China is the world’s biggest energy consumer and home to 500 million internet users. Unprecedented demand and policies are driving rampant growth in data centers throughout the country.


DOE is working with China’s Ministry of Industry and Information Technology (MIIT) and industry to promote open standards, test procedures, specifications, and evaluation metrics for U.S. and Chinese data centers. DOE's Lawrence Berkeley National Lab (LBNL) is working with participants in the Open Compute Project (OCP) to expand its concept to China. Information on this Industry-Driving Harmonization of International Data Center Standards project is available here.
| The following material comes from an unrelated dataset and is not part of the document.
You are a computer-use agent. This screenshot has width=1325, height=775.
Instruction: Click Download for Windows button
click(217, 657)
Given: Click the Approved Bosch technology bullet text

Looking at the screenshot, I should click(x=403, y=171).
A green data center symposium was held in Shanghai on September 2015. The symposium was organized by the Chinese Institute of Electronics (CIE) and OCP in order for industry experts to share best practices, explore new technologies, and discuss data center design. Companies represented include Baidu, Alibaba, Tencent, China Mobile, China Telecom, China Life Insurance, Huawei, Neusoft, United Technologies, and Emerson.


In June 2017, Dale Sartor of LBNL traveled to Shanghai and met with a range Chinese partners to discuss advancing energy efficiency in data centers. We participated in the Data Center Dynamics Conference, giving a ½ day workshop on best practices for energy efficiency in data centers (presentation here) and partaking in two panel discussions- The Future of the Data Center and The Future of Warm Water Liquid Cooling for the High-Density Data Center, and Harmonization of International Standards (presentation here), where we announced our recent harmonization project.
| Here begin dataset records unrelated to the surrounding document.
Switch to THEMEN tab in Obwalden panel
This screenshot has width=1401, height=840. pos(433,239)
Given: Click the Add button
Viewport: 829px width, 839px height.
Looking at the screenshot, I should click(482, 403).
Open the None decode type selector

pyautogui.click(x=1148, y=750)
Dale Sartor and Dr. Bo Shen of LBNL met with 4 companies (Intel, Baidu, Tencent, and Alibaba) and the Chinese Institute of Electronics (CIE) to strategize collaborative efforts between the leading companies of China and the U.S. (Facebook, Microsoft, Google, and Intel) to harmonize open data center standards and specifications. The initial goal is to develop a liquid cooled rack specification compatible with existing OCP and Scorpio rack designs that could accommodate multiple vendors and provide an infrastructure for multiple cycles of refresh with a variety of liquid cooled servers/suppliers.  Effectively linking efforts in both countries will enhance efficiency in both energy consumption and cost. The working group tentatively decided to develop the pathway for harmonizing standards for immersion technology and cold plate technology in parallel, with a focus on equipment cabinet, using which as a black box for specific standardization work. For the next step, Alibaba will take the lead to develop an outline for the standardization work from the user need points of view, which will be discussed by the working group members from both US and China.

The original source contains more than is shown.